The advent of service consolidators who provided the initial approach to laboratory asset management introduced major healthcare insurance strategies like actuarial tables and risk management to managing assets in the laboratory. The promise of significant cost savings by discontinuing traditional service contracts with Original Equipment Manufacturers (OEMs), remains appealing to laboratory management. Shifting from full-service agreements to a time-and-materials basis, suggests that laboratories can cut costs by only paying for services as needed.


Evaluating the Impact of Service Consolidators  on Laboratory Operations

The practical outcomes of this shift reveal numerous challenges. Under fixed service contracts, laboratories can benefit from guaranteed response times, ensuring timely maintenance and repairs. However, under the service consolidation model, these guarantees can be compromised, leading to laboratories being deprioritized. Manufacturers and service providers, motivated by less lucrative financial incentives, often fail to sustain the high levels of service quality and promptness that have been a standard approach to contractual service


Moreover, the elimination of mandatory periodic maintenance, which should be a cornerstone of effective asset management, can result in an increased frequency of equipment failures and longer downtimes. This change can affect the laboratories' operational efficiency and compromise the accuracy and reliability of scientific work.
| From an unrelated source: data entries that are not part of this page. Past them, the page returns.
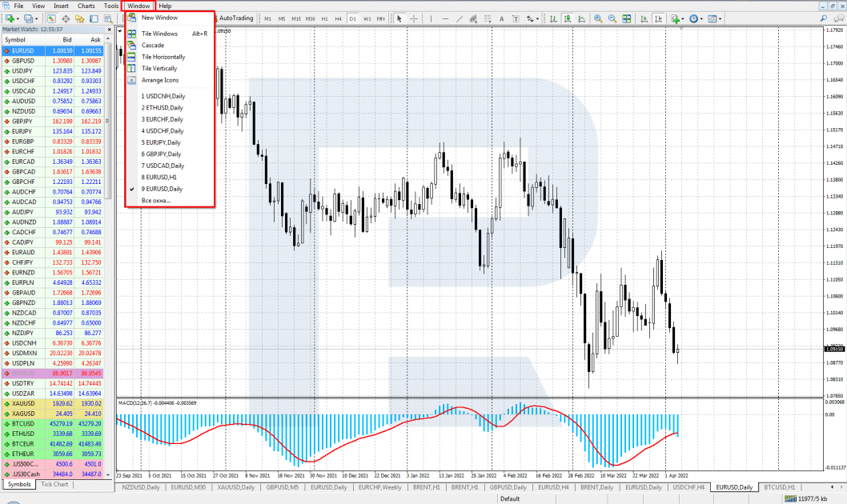The width and height of the screenshot is (847, 504).
Task: Open the Navigator panel star-folder icon
Action: [x=79, y=19]
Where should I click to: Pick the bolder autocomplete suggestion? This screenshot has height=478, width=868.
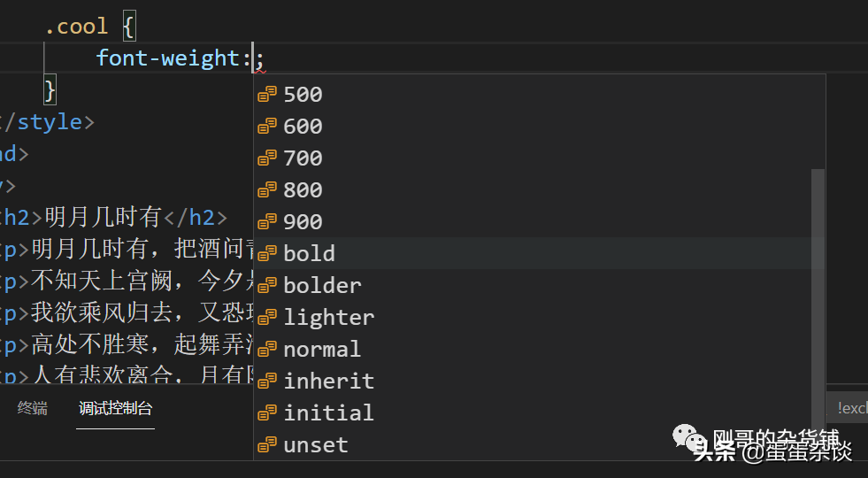pos(322,286)

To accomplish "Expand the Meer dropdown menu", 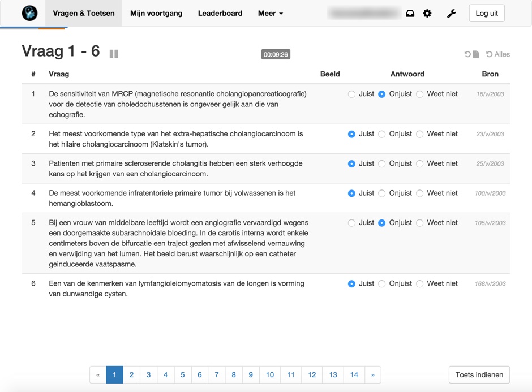I will (x=271, y=13).
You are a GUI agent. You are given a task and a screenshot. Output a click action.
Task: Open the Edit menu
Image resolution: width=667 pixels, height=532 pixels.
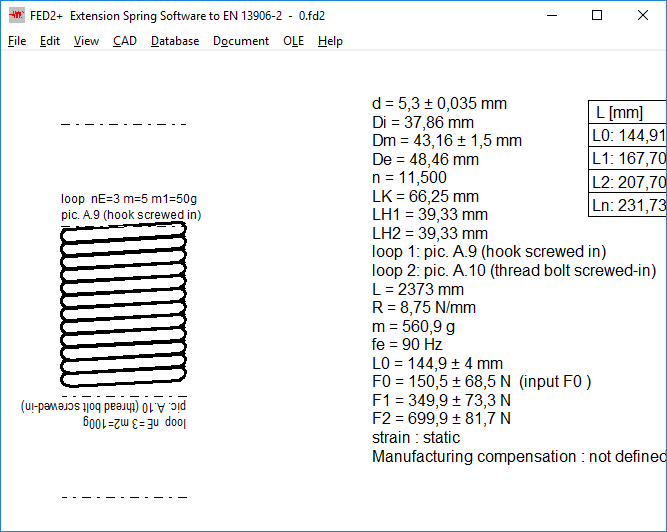pos(50,41)
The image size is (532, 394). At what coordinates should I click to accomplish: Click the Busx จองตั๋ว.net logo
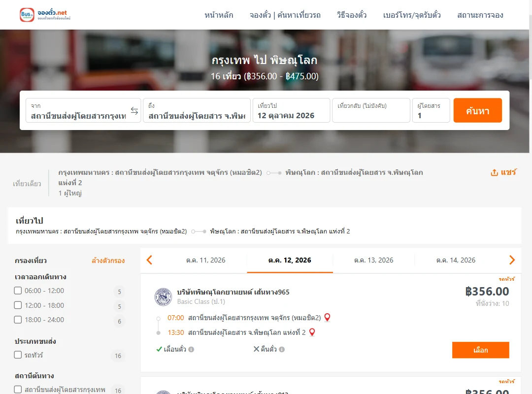coord(45,15)
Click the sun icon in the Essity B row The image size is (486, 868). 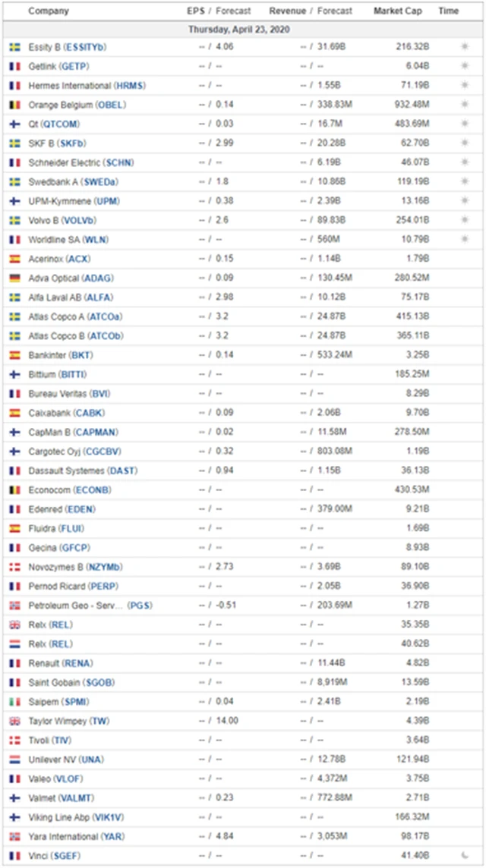point(465,47)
Focusing on Required Proficiencies and True Cost Savings

The administrative, surface cost-focused approach of service consolidators often reflects a superficial grasp of the complex needs unique to laboratory environments. A limited understanding of where true efficiencies and cost savings reside leads to prolonged response times and a noticeable decline in service quality. This approach underscores the limitations of applying generic, uniform strategies to a sector that requires tailored solutions to meet its demands and highlights the necessity for a more sophisticated and well-informed approach to asset management. A well-designed asset management program, executed and maintained by asset managers who understand how laboratories actually work, know the assets and their service requirements,  ensures that cost-efficient strategies maintain the critical functionalities and reliability required for a high-functioning laboratory.